1633 Breakfasts by Heda
2015 SOLD for £ 2.95M including premium
For four decades, he worked a single theme: the still life of foods and utensils for breakfast on a tablecloth covering almost the entire table. This choice was perhaps inspired by his early training as a painter of vanities. The fruit is ephemeral and the utensil is permanent.
In the 1630s, his composition is rigorous, in a great simplicity which certainly inspired the minimalism of Coorte half a century later. The foods are strictly included within the perimeter lines of the table top. Only the higher part of the utensils and the hanging lemon peel are beyond this zone.
On July 8 in London, Sotheby's sells an oil on panel 59 x 80 cm painted in 1633, lot 12 estimated £ 2M.
This artwork is a good example of Heda's improved realism through a subtle treatment of light. The contrasted areas in the background indicate where daylight comes from. The surrounding that escapes direct vision is however visible in the multiple reflections of a single window, in glasses, silverware and olives but not in pewter.

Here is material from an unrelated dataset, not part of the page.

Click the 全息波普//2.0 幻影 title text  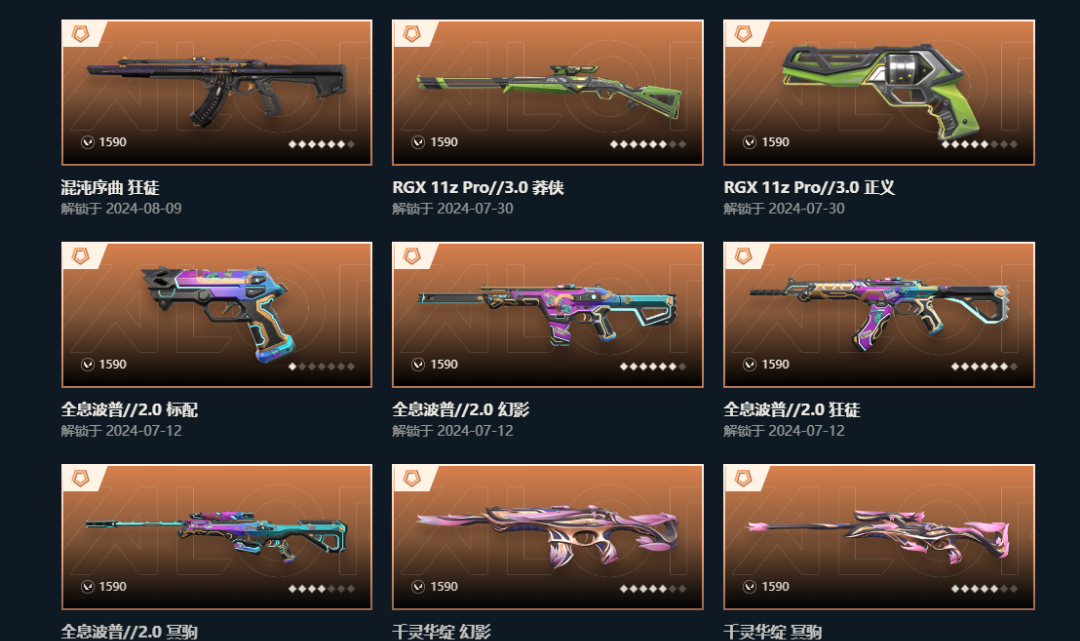tap(461, 410)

Subsequent compositions with a crumpled tablecloth and an increased quantity of objects are more complex. The artist desired to demonstrate that his control of geometry could be applied not only to order but also to disorder. An oil on panel 81 x 102 cm painted in 1644 was sold for £ 4.8 million including premium by Christie's on July 8, 2014 over a lower estimate of £ 1.5M.

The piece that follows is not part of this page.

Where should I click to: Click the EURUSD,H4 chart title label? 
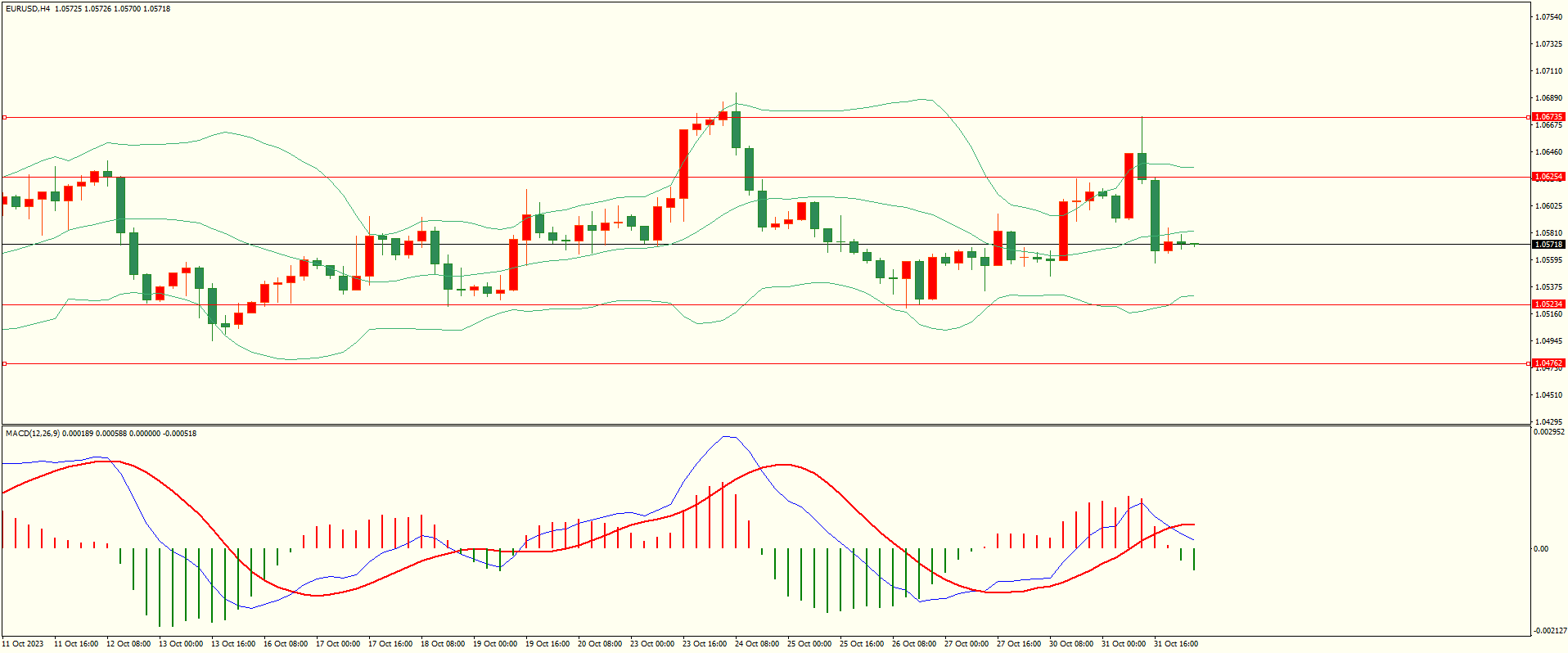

1633-1635 Francken between Vice and Virtue
2010 SOLD 7 M€ including premium
On April 21 in Vienna, Dorotheum sells as lot 5 an outstanding oil on panel 142 x 211 cm by Francken on the moralizing theme of human choice between vices and virtues.
The composition is in two superimposed registers, according to the practice which had been so common in medieval iconography, long before this painting dated 1633 or 1635.
Upstairs, in an architectural environment, a pilgrim is surrounded by the virtues, on the left of the image, and vices and sins, on the right. Above him, a cloud is housing the Paradise. The lower register shows Hell with Satan and his pleasures.
POST SALE COMMENT
I think that nothing similar went on the market since a long time. The result, € 7 million including premium, confirms the importance of this painting. A great result for a great work, from all points of view.
The image is shared by Wikimedia.
1638 Traditions and Colophons
2012 SOLD 1.76 M$ including premium
The figurative Chinese art, like their pottery, has been for centuries a matter of continuous improvement. The best painters wanted above all to be regarded as perfect imitators of the great old masters and endeavoured to transfer their reputation.
This activity involves a deep feeling in art criticism, especially when considering that scientific methods of authentication were not yet existing. The court artists frequented assiduously the scholars who commented directly on the artworks through the signed and dated colophons which prolonged the scrolls.
On September 13 in New York, Sotheby's sells a mountainous landscape made by one of the last artists of the Ming court, Lan Ying. This huge horizontal handscroll, 49 x 1022 cm, is estimated $ 1.2 M. Here is the link to the catalog.
Famous in his time, Lan is known as an imitator of more than twenty masters. In these troubled times preceding thefall of the Ming, he feels in harmony with artists who, three centuries earlier, sought the Taoist peace despite the foreign domination of the Yuan.
So, the scroll for sale is an imitation of Wu Zhen. Five contemporary colophons enable to date it in 1638 of our calendar. Commentators praised: the artist reached the same perfection as the master. One of them even told that he accompanied Lin when he visited the mountains to perceive the landscape just like the Yuan artist had viewed it.
POST SALE COMMENT
This monumental work remained in the lower range of the estimate. It was sold $ 1.76 million including premium.
Realized in the same period by Hongren, a smaller handscroll, 15 x 347 cm, was sold $ 3.2 million including premium.